#### Activity:
Can you pull out the rows from the line containing "Identify the location of x-tick-label: 7/10" to the line containing "center [48, 104].", both ends included, and reproduce them word for word?

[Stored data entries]
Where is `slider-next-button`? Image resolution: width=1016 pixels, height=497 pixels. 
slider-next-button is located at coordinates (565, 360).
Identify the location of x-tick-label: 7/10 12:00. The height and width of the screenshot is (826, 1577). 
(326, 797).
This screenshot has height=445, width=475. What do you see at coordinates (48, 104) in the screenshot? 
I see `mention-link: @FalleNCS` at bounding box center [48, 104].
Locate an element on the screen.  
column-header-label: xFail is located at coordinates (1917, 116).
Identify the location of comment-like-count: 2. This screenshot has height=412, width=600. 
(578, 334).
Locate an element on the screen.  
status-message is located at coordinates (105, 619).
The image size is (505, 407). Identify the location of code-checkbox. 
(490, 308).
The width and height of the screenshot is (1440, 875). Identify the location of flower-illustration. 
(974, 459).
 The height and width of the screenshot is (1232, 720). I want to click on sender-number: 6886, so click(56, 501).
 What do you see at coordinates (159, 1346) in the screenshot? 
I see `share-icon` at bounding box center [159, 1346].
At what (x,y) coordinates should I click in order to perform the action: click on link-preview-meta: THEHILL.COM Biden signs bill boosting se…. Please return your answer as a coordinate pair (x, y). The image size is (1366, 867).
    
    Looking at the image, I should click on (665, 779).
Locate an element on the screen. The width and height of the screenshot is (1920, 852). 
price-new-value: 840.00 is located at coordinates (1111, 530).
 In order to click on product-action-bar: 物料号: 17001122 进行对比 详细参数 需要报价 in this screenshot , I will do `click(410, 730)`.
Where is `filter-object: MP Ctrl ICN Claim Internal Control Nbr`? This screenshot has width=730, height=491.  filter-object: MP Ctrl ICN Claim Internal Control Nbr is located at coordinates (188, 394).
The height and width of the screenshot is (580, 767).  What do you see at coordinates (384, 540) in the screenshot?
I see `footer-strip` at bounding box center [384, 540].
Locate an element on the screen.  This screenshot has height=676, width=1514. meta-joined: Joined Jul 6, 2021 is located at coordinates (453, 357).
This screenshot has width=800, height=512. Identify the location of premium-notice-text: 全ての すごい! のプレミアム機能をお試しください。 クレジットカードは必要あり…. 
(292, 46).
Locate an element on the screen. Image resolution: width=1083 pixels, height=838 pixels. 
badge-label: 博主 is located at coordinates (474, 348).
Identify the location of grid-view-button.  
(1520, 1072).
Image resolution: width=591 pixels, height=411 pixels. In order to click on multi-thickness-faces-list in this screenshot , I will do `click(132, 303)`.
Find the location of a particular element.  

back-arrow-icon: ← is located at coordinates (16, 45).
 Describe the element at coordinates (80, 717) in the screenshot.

#### Exercise output:
Identify the location of x-tick-label: 7/10 12:00. The height and width of the screenshot is (826, 1577). 
(326, 797).
This screenshot has height=445, width=475. What do you see at coordinates (48, 104) in the screenshot? 
I see `mention-link: @FalleNCS` at bounding box center [48, 104].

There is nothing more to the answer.